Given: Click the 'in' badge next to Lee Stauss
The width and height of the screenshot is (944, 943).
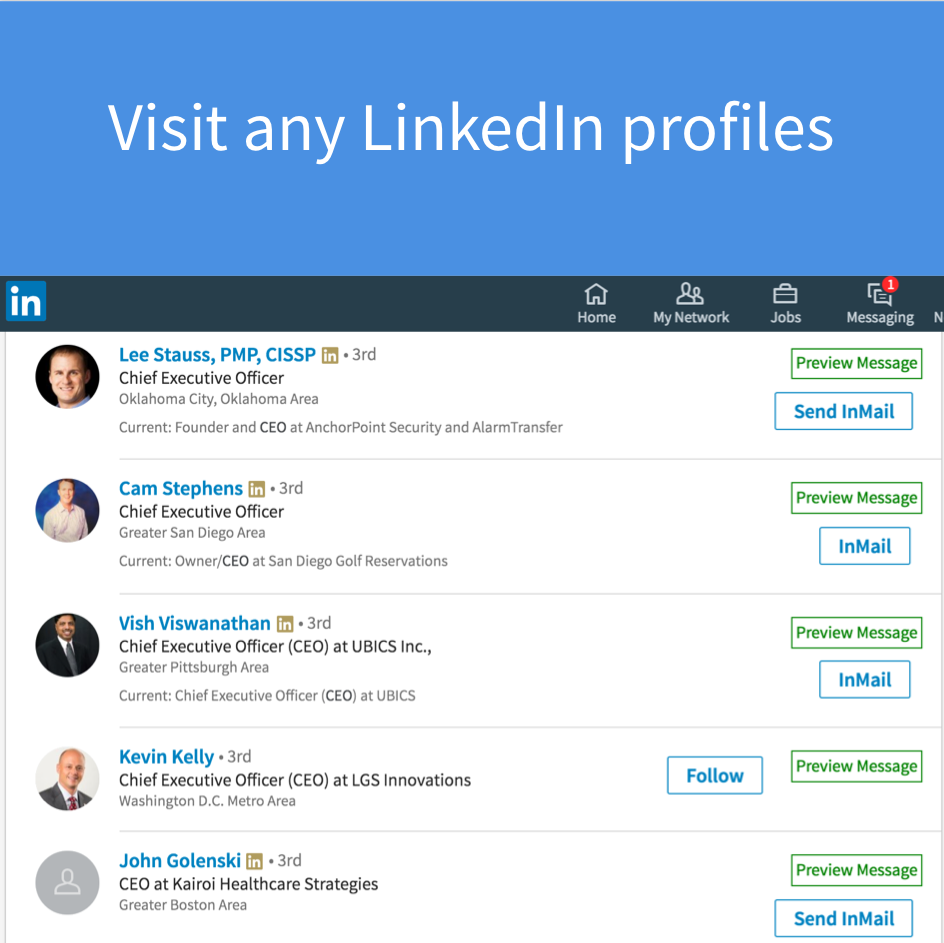Looking at the screenshot, I should click(x=329, y=355).
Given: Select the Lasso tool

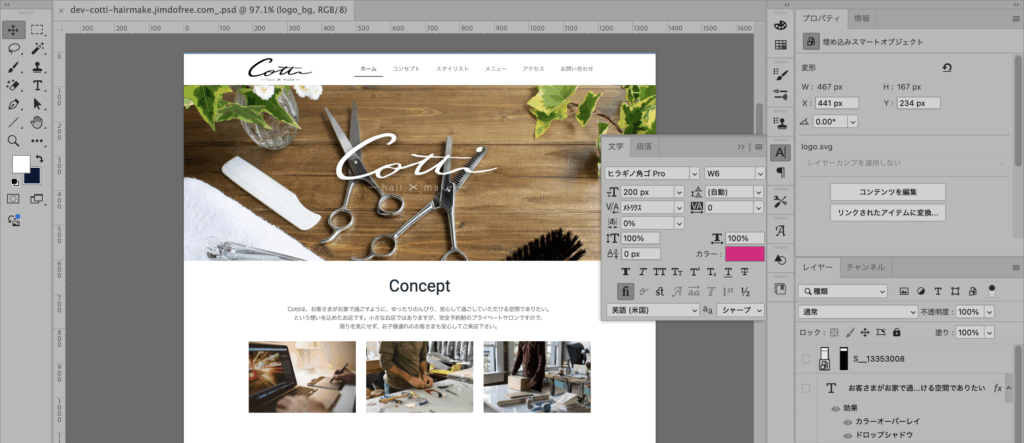Looking at the screenshot, I should (15, 48).
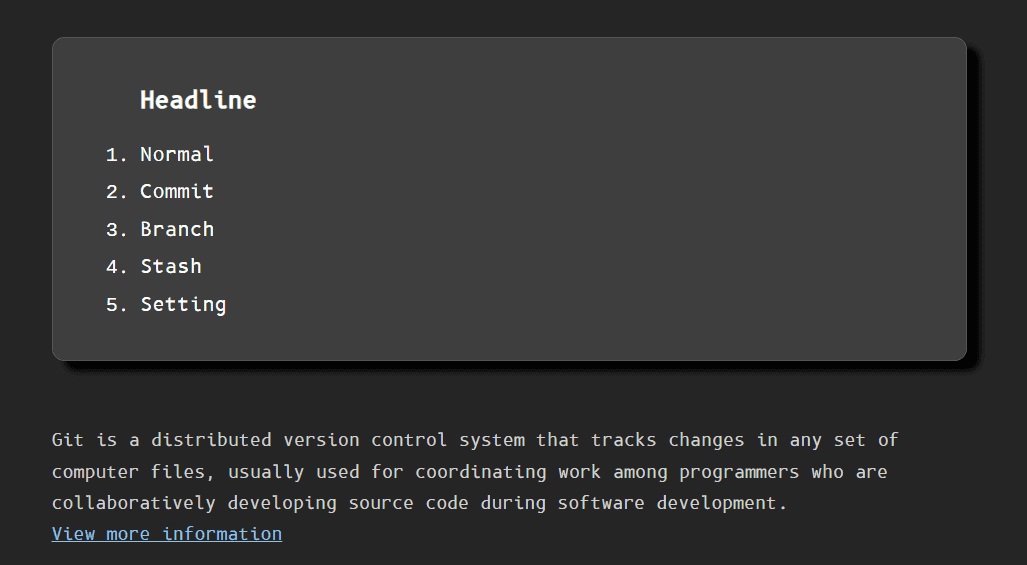Open the Commit list entry
1027x565 pixels.
pyautogui.click(x=177, y=191)
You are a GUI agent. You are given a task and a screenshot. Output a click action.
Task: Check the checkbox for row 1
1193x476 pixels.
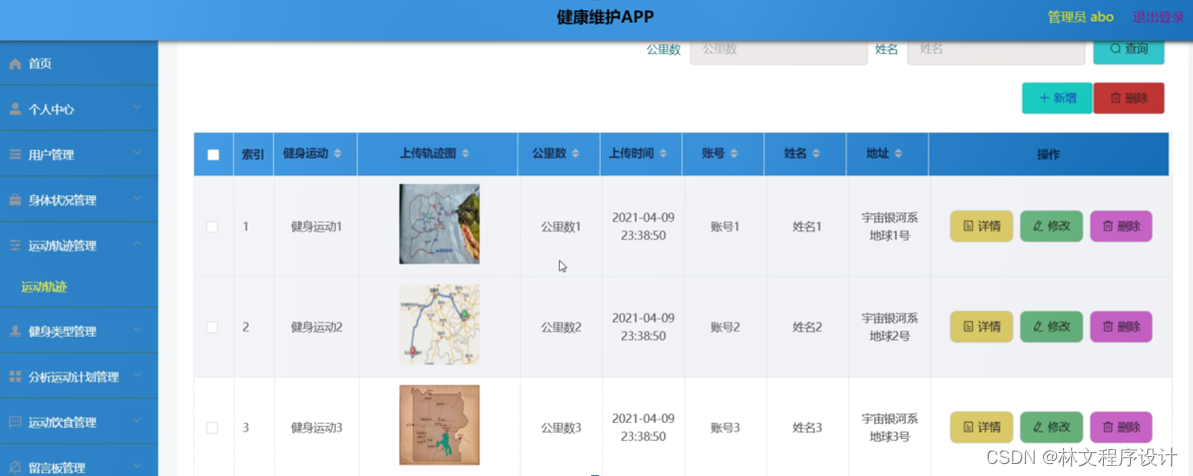[212, 227]
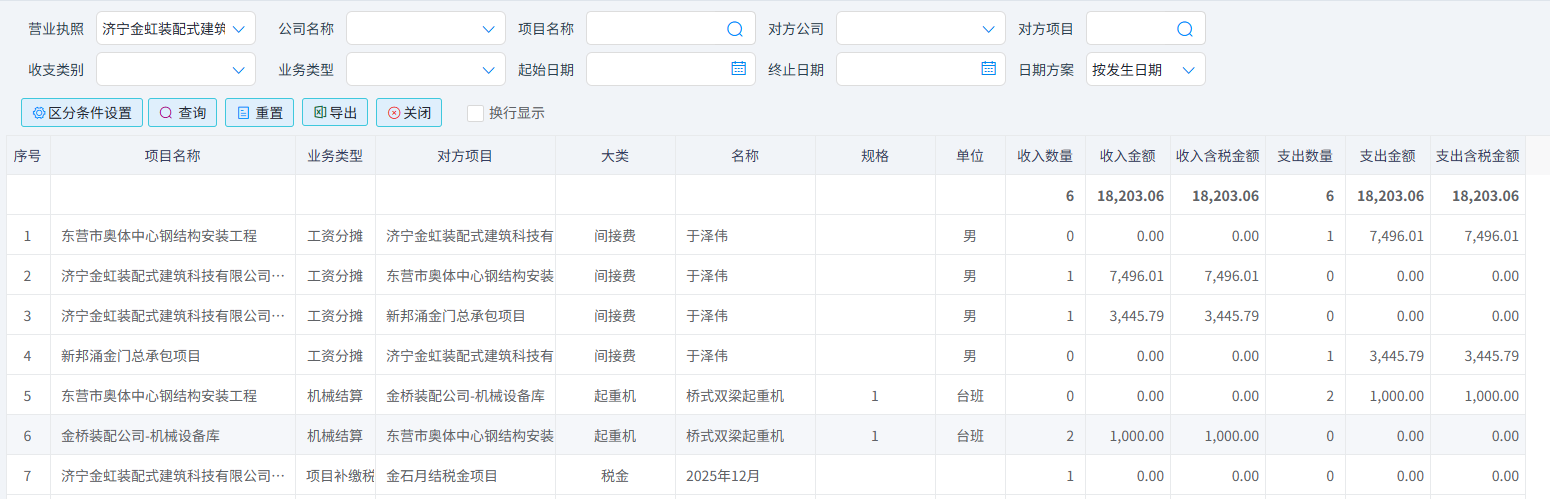Click the search icon in 对方项目 field
Viewport: 1550px width, 499px height.
(x=1185, y=29)
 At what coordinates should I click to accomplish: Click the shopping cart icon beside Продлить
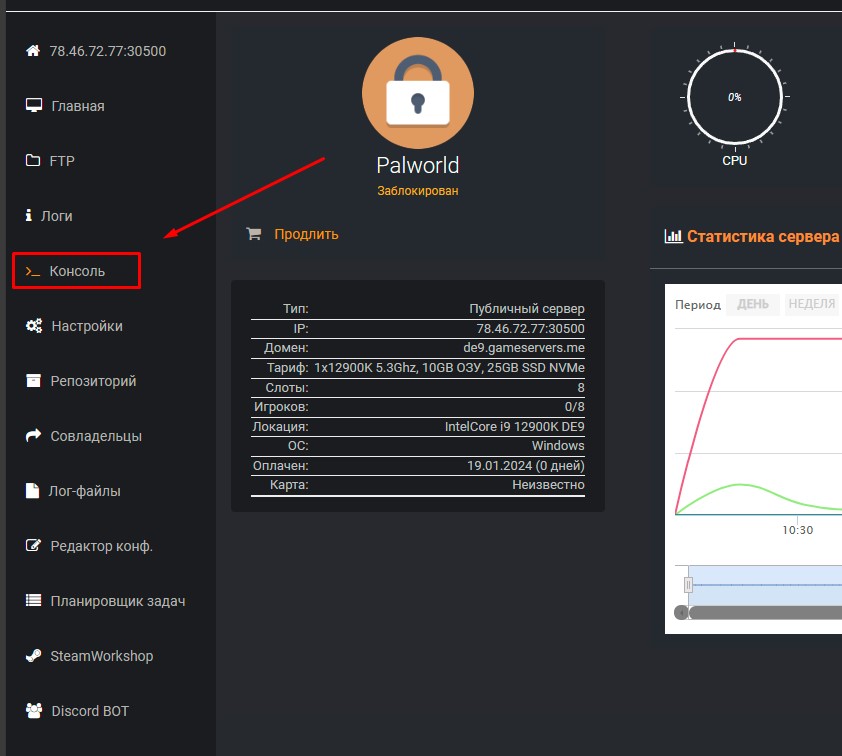point(254,234)
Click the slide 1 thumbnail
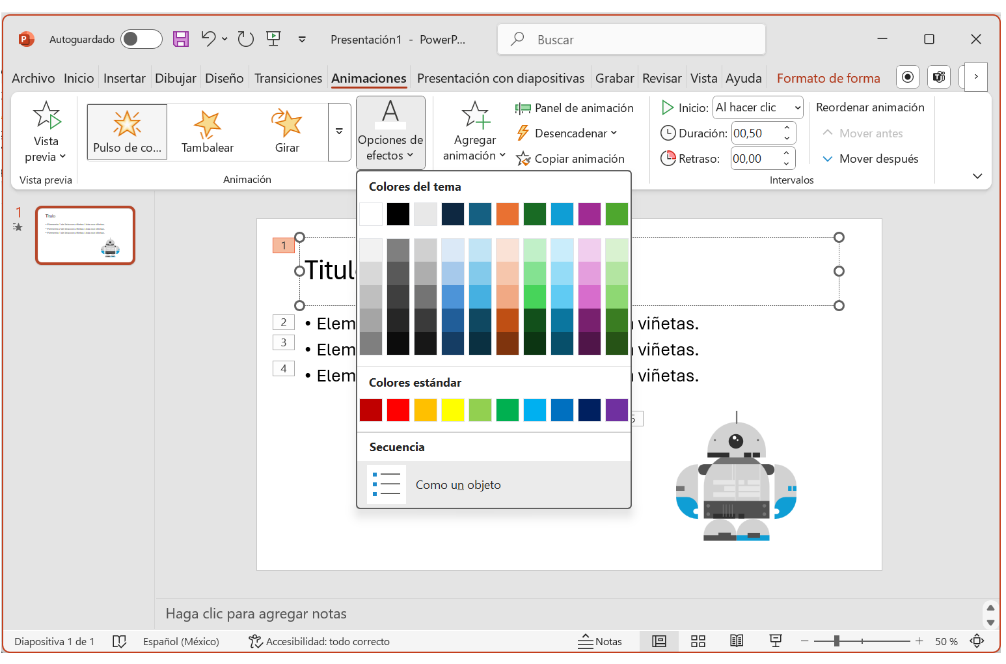Screen dimensions: 1006x664 [85, 235]
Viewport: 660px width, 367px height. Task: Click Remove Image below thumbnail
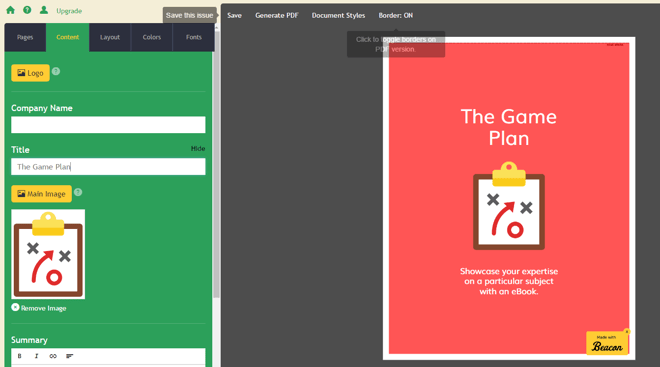(39, 308)
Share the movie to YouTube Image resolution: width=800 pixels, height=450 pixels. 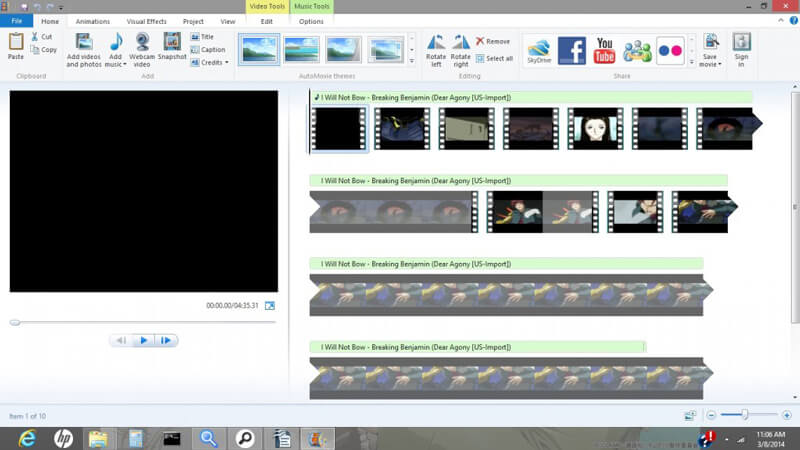[604, 50]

> [Work instruction]
Your task is to return the lines above, from the first one up to and including the line containing "You are a GUI", minus any pictures.

> [Exercise response]
Given: Click the 'in' badge next to Lee Stauss
The width and height of the screenshot is (944, 943).
Looking at the screenshot, I should click(x=329, y=355).
Given: Select the Lasso tool

Looking at the screenshot, I should (15, 48).
Open the Commit list entry
1027x565 pixels.
pyautogui.click(x=177, y=191)
You are a GUI agent. You are given a task and a screenshot. Output a click action.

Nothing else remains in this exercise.